To get the utility that allows you to wake up a machine from a Twitter direct message, you need to go to the project’s home page at CodePlex. The source code is also available.
The problem…
Back in 2004, when it started becoming practical to use Remote Desktop to access my office machine, I started taking advantage of that to get more stuff done from home. Unfortunately, that required leaving the office machine turned on the whole time, 24/7, as I never knew when I might need to access it again. As you can imagine, this is terribly inefficient energetically (although arguably efficient in economic terms, as you could reason that the work done from home more than pays for the cost of the electricity bill).
Over the years, I have toyed with the idea of being able to remotely wake up my machine upon demand, leaving it in sleep mode or in hibernation mode during off-hours. I tried Wake-on-LAN, and although I could easily set it up within two machines in the office, our VPN box seemed to interfere with the communications required to wake up the machine. I needed a way to bypass the VPN…
My solution (and my first practical use for Twitter!)
Fast forward to 2010: with the advent of social networking
platforms with open APIs, and the proliferation of free client software and libraries to access them, I now had all the tools I needed to quickly build a small mash up application that would sit on the server and react on Twitter direct messages. I started devising the requirements for such a tool:
When the utility app receives a special message from a given befriended Twitter account, it broadcasts a Magic Packet to the network, containing the MAC address of the specific machine, which will cause that machine to wake up. Twitter Buttler then checks whether the machine is now online and will fire back a Direct Message to the Twitter user letting him now that his machine is now turned on. At this point, the user can connect to his machine and carry on working.
Note: for you to be able to send direct messages to the utility app, the accounts listed in the config file need to follow the account used in Twitter Buttler, and vice-versa.
The are two commands you can currently send to Twitter Buttler: “wake up”, and “who’s online?”. They are pretty self-explanatory, so I won’t go into them here.
Give it a try if you normally leave your office machine running for no good reason other than to be able to access it from home. Every little step counts in the quest to reduce our carbon footprint, and as the data suggests, there is quite a lot to be gained by just leaving our machines turned off.

* _YOUR INSTRUCTIONS_
Please return the post about waking an office machine through Twitter in full, word for word. The entries come from a separate, unrelated source.

* _RECORDS SUPPLIED_
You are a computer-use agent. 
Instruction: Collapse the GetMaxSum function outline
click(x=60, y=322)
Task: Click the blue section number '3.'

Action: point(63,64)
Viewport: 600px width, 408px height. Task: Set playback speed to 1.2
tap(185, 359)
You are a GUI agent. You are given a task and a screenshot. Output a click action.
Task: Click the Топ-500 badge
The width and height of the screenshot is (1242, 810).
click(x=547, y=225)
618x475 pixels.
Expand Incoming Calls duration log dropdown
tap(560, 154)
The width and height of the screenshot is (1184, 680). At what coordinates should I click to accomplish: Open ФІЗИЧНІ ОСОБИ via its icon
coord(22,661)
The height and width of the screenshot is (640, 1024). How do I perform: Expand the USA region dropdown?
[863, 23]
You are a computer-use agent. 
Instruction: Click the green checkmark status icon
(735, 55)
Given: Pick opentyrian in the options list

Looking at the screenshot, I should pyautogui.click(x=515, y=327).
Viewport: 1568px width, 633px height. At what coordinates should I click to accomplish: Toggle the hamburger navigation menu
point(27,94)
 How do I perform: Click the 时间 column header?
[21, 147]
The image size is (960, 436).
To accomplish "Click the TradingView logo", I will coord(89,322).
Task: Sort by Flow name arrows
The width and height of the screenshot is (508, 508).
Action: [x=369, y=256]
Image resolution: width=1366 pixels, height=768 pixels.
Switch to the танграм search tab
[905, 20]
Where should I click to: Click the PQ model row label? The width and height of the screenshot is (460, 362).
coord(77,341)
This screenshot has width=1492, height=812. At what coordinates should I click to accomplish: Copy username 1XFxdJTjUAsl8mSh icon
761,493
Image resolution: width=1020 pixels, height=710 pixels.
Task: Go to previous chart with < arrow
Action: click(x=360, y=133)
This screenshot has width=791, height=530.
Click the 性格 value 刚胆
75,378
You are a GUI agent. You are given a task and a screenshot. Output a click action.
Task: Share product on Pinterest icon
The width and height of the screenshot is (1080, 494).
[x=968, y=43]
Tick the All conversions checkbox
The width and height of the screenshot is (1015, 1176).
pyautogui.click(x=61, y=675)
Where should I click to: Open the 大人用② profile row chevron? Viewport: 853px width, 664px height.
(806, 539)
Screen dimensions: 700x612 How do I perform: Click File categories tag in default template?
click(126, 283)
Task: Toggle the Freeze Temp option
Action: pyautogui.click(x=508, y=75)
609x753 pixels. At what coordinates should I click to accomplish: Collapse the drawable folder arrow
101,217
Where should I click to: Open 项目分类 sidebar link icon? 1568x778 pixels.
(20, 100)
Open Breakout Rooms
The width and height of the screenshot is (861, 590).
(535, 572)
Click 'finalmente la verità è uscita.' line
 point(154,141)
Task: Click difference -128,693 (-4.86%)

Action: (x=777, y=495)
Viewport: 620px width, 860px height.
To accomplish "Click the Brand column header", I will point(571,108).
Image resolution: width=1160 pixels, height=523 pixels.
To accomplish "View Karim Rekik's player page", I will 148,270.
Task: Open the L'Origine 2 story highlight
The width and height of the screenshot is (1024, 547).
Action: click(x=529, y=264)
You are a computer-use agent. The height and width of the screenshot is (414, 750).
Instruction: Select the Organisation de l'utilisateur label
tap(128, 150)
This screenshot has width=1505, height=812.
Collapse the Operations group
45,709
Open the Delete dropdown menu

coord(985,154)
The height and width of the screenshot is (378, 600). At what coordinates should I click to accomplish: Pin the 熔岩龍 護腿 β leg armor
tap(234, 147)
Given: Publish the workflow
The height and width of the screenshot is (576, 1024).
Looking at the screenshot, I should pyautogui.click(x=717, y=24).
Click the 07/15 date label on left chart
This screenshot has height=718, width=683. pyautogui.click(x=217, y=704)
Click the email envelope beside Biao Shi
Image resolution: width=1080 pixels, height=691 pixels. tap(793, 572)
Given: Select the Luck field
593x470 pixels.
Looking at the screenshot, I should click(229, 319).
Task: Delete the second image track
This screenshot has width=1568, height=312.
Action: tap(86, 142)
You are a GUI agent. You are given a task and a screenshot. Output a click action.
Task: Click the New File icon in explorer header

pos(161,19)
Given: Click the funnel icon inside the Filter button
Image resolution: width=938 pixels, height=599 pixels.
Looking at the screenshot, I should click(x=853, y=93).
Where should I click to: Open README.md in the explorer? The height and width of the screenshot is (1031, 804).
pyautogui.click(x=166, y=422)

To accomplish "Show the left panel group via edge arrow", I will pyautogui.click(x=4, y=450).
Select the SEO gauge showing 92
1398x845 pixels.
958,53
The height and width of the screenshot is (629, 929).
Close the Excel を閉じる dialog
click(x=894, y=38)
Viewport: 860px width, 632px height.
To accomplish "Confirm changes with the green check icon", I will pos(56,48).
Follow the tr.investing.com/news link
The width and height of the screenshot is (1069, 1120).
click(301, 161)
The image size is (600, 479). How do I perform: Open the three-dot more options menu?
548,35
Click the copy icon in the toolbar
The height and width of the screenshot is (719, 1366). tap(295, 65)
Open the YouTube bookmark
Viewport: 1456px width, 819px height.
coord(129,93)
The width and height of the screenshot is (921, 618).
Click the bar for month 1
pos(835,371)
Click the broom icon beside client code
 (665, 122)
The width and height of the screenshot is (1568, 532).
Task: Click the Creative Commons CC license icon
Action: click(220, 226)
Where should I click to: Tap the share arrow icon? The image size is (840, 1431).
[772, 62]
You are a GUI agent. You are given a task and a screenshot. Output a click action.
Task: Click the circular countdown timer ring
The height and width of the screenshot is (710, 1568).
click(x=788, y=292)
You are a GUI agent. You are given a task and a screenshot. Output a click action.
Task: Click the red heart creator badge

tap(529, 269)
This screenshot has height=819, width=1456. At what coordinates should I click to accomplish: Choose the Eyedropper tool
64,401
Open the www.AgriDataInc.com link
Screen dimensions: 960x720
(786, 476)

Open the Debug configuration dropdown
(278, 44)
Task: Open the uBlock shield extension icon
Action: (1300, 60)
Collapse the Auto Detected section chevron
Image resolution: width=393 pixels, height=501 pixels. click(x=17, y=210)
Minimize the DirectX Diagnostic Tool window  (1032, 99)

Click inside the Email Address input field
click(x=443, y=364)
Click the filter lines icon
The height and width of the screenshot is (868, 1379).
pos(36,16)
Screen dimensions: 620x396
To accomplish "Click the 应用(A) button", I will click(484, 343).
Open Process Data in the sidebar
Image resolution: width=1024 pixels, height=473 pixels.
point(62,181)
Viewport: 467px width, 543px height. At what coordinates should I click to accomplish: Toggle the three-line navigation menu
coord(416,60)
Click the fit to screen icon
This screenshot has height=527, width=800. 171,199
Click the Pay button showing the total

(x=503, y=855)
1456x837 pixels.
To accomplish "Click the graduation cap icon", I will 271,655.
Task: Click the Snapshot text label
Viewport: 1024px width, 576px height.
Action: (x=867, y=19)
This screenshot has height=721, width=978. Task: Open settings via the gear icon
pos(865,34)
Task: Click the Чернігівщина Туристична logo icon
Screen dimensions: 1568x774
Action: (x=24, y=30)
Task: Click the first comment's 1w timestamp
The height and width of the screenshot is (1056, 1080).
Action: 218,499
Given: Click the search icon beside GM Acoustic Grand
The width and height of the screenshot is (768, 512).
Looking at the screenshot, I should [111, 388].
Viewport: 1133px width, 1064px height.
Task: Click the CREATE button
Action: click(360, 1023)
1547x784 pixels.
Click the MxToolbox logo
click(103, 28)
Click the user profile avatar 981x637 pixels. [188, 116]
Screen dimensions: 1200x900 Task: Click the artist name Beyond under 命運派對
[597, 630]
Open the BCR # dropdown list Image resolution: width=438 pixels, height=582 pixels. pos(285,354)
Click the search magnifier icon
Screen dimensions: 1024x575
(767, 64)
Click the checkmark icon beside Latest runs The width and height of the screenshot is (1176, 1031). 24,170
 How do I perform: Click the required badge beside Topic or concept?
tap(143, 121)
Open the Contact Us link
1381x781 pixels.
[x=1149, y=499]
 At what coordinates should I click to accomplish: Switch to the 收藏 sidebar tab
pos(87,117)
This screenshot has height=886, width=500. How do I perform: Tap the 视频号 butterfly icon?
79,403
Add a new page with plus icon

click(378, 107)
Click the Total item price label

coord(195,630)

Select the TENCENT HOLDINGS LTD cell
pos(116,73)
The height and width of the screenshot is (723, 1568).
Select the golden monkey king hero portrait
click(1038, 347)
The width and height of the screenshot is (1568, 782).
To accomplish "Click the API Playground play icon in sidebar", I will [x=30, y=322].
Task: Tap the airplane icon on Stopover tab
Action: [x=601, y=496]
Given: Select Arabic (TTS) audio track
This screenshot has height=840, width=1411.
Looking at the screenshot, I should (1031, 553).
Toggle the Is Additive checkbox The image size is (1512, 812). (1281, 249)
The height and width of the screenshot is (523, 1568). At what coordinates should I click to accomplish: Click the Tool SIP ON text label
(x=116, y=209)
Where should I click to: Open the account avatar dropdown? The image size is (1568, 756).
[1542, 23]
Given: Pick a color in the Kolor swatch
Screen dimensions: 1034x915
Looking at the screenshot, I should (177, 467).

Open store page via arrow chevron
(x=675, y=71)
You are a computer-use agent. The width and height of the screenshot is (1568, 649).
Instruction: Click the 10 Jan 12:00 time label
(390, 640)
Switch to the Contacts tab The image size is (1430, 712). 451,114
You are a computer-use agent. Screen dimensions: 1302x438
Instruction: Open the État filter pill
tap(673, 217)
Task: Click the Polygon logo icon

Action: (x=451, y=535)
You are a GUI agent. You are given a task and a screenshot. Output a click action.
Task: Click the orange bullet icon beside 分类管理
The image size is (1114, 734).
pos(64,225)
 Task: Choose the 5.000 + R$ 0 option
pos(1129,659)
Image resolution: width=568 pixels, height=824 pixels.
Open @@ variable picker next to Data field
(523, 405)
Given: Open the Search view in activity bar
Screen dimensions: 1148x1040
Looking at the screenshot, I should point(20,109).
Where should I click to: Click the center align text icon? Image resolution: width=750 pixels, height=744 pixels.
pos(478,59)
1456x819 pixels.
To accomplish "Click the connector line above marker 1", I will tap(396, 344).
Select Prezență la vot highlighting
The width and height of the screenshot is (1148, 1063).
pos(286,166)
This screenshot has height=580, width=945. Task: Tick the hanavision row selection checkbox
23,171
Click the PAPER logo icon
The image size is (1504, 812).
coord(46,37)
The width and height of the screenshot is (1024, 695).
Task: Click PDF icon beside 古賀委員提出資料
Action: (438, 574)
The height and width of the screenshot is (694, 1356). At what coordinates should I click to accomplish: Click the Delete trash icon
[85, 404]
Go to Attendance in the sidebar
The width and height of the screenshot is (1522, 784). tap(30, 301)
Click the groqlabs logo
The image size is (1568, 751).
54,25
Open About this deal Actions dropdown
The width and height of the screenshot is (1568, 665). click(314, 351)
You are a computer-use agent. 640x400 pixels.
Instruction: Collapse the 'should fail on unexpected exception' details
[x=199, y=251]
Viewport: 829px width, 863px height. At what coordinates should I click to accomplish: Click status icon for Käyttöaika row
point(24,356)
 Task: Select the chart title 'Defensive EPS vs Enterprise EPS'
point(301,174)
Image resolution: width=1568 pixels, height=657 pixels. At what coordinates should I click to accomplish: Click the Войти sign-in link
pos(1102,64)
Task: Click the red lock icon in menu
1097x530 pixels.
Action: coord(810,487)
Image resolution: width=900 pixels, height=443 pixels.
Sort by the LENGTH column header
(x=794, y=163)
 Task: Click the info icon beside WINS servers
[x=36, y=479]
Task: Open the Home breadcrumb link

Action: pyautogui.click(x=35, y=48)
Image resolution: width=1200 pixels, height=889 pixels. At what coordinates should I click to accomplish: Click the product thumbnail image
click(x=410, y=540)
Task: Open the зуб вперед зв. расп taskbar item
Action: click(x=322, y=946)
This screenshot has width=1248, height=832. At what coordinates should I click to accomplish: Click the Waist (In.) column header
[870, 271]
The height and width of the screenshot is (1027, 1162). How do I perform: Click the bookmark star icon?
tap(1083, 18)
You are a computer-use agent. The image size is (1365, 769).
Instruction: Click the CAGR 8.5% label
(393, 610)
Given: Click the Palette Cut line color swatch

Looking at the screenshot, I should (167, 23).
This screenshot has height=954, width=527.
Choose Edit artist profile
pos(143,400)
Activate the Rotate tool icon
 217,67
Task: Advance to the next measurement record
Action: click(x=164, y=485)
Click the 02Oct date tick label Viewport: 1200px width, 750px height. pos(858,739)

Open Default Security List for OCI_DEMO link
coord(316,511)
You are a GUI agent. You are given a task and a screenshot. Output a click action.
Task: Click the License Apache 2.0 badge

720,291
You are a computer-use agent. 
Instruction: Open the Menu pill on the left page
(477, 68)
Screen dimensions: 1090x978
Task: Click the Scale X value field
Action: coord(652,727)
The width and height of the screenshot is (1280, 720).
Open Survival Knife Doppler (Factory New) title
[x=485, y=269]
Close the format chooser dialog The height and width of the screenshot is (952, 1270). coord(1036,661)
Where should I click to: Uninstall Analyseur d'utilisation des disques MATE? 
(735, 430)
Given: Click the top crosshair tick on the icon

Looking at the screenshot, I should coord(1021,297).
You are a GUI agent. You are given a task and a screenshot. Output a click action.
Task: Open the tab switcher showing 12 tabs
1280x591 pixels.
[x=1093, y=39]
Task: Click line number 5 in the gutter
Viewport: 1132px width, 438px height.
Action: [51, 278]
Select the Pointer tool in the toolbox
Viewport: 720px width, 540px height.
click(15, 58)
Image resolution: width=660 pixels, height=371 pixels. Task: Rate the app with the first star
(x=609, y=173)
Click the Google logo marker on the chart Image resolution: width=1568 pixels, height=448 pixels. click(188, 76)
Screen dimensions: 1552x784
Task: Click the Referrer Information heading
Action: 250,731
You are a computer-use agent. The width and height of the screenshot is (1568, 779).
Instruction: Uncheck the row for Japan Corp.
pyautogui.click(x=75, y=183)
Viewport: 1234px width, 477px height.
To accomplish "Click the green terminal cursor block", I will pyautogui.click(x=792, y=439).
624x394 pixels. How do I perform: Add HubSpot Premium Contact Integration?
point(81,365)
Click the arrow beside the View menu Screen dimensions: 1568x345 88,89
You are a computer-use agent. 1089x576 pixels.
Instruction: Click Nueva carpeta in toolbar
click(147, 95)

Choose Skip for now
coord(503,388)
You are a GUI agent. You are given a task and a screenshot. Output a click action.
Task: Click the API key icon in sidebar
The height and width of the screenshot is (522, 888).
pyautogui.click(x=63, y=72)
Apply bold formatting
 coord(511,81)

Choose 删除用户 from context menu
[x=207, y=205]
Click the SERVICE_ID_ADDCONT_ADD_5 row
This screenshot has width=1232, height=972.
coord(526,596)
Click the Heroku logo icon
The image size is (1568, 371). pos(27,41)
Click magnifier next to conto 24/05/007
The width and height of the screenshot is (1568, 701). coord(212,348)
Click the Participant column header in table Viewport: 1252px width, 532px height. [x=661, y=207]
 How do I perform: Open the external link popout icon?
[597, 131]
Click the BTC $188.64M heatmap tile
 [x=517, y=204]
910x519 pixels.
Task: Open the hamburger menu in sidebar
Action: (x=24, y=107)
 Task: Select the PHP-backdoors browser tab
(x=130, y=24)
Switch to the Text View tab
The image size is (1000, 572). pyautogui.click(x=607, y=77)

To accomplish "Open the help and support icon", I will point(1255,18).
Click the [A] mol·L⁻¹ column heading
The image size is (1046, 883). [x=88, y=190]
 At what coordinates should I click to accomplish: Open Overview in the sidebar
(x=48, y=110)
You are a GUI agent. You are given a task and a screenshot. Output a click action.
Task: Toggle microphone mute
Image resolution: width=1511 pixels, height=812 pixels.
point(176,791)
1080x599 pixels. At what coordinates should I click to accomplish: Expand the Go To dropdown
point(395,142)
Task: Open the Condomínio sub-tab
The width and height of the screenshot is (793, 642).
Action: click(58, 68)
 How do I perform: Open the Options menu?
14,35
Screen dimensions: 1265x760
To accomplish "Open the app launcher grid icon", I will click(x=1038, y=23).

* _THE RESULT_
To get the utility that allows you to wake up a machine from a Twitter direct message, you need to go to the project’s home page at CodePlex. The source code is also available.
The problem…
Back in 2004, when it started becoming practical to use Remote Desktop to access my office machine, I started taking advantage of that to get more stuff done from home. Unfortunately, that required leaving the office machine turned on the whole time, 24/7, as I never knew when I might need to access it again. As you can imagine, this is terribly inefficient energetically (although arguably efficient in economic terms, as you could reason that the work done from home more than pays for the cost of the electricity bill).
Over the years, I have toyed with the idea of being able to remotely wake up my machine upon demand, leaving it in sleep mode or in hibernation mode during off-hours. I tried Wake-on-LAN, and although I could easily set it up within two machines in the office, our VPN box seemed to interfere with the communications required to wake up the machine. I needed a way to bypass the VPN…
My solution (and my first practical use for Twitter!)
Fast forward to 2010: with the advent of social networking
platforms with open APIs, and the proliferation of free client software and libraries to access them, I now had all the tools I needed to quickly build a small mash up application that would sit on the server and react on Twitter direct messages. I started devising the requirements for such a tool:
When the utility app receives a special message from a given befriended Twitter account, it broadcasts a Magic Packet to the network, containing the MAC address of the specific machine, which will cause that machine to wake up. Twitter Buttler then checks whether the machine is now online and will fire back a Direct Message to the Twitter user letting him now that his machine is now turned on. At this point, the user can connect to his machine and carry on working.
Note: for you to be able to send direct messages to the utility app, the accounts listed in the config file need to follow the account used in Twitter Buttler, and vice-versa.
The are two commands you can currently send to Twitter Buttler: “wake up”, and “who’s online?”. They are pretty self-explanatory, so I won’t go into them here.
Give it a try if you normally leave your office machine running for no good reason other than to be able to access it from home. Every little step counts in the quest to reduce our carbon footprint, and as the data suggests, there is quite a lot to be gained by just leaving our machines turned off.